THE TASK — Return the rows word for word, starting at the line that contains "How do I perform: Select" and ending with the last of the rows. Leave the pictures out of your answer.

───

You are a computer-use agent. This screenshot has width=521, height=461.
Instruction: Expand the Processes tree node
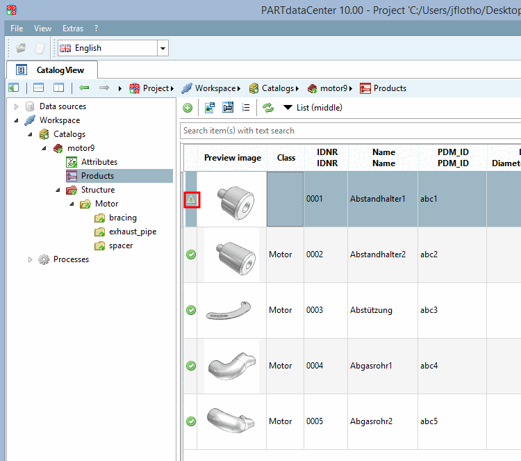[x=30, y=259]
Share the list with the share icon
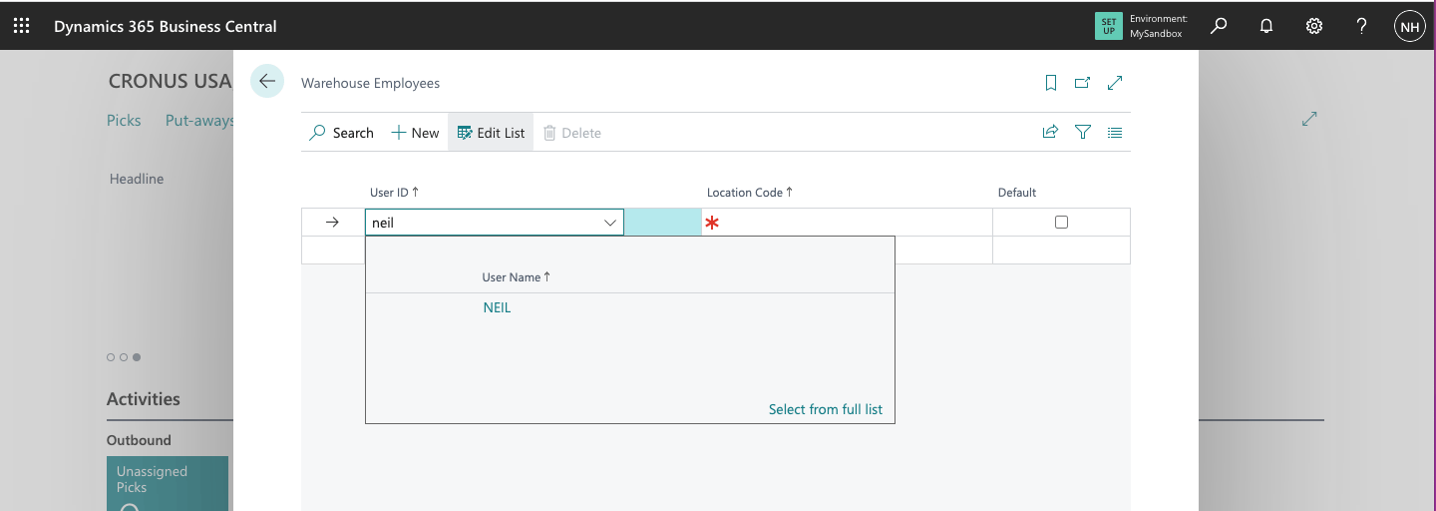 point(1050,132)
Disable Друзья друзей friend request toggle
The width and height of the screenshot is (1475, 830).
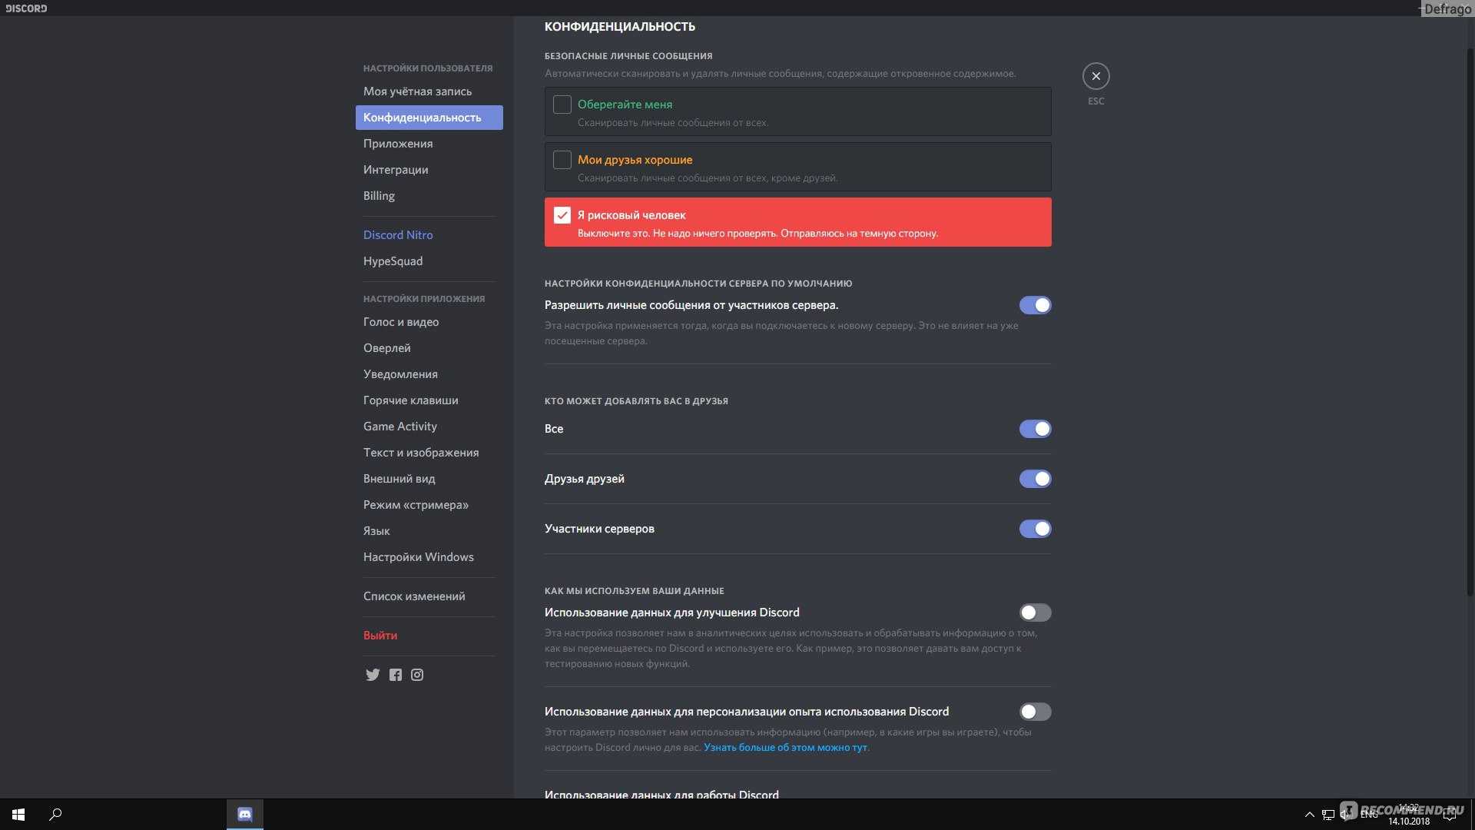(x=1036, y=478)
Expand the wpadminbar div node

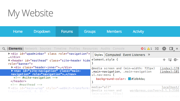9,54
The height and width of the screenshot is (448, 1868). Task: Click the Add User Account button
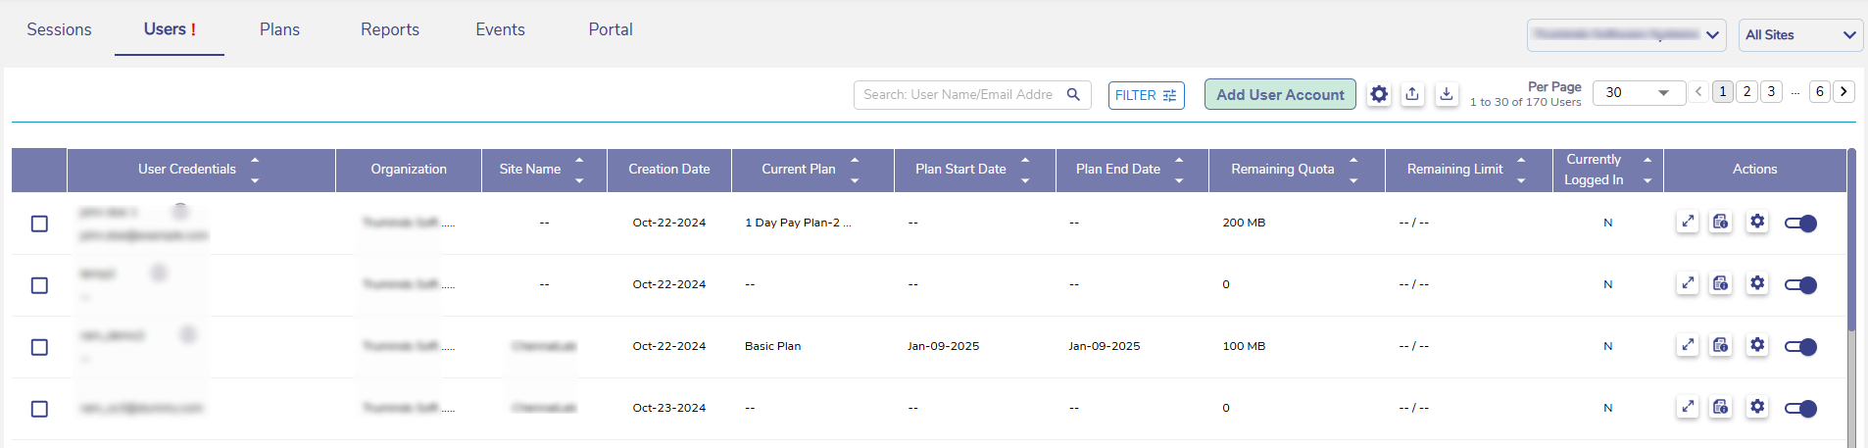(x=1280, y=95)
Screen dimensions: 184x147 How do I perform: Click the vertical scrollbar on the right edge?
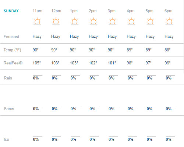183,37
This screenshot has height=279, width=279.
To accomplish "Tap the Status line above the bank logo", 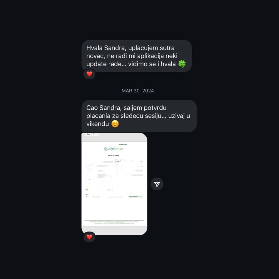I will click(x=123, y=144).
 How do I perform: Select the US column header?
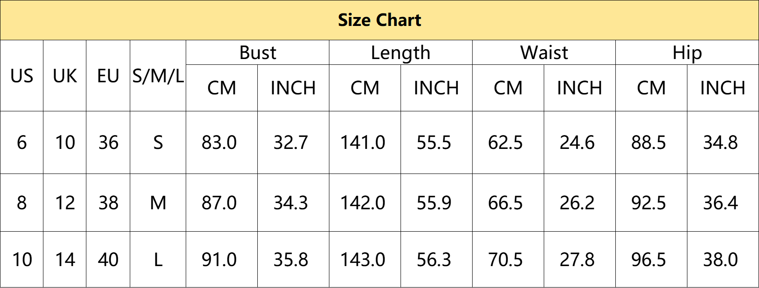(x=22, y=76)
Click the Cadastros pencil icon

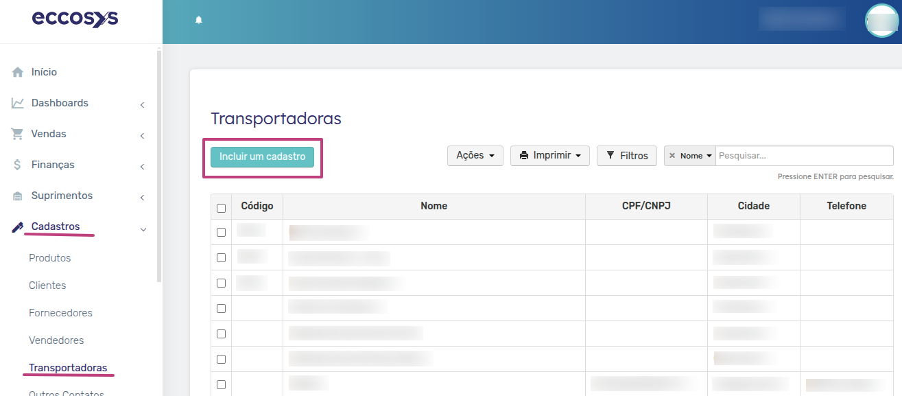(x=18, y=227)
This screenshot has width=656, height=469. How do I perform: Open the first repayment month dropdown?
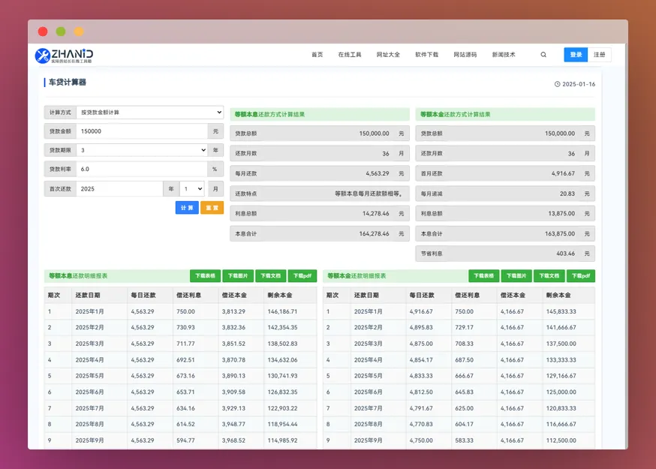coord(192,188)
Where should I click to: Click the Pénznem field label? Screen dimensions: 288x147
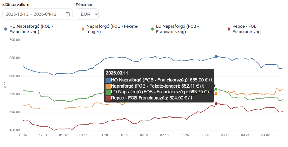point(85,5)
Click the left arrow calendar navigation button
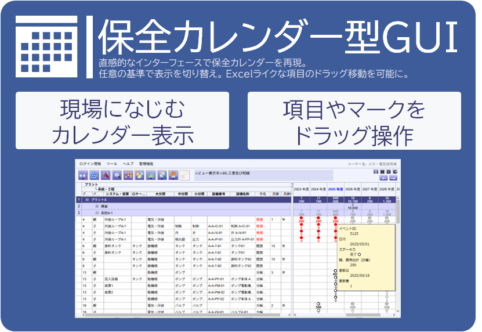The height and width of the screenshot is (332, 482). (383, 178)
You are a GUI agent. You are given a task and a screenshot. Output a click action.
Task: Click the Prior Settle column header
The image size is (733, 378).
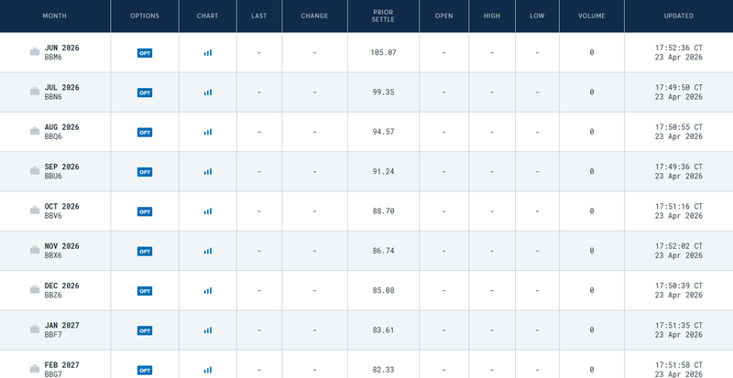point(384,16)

───

RESPONSE TO THIS TASK —
 How do I perform: Select the US column header?
(x=22, y=76)
Click the Cadastros pencil icon

(x=18, y=227)
This screenshot has width=656, height=469. How do I perform: Open the first repayment month dropdown?
coord(192,188)
Where should I click to: Click the Pénznem field label? Screen dimensions: 288x147
point(85,5)
Click the left arrow calendar navigation button
The height and width of the screenshot is (332, 482). (383, 178)
You are a GUI agent. You are given a task and a screenshot. Output a click action.
Task: Click the Prior Settle column header
The image size is (733, 378).
point(384,16)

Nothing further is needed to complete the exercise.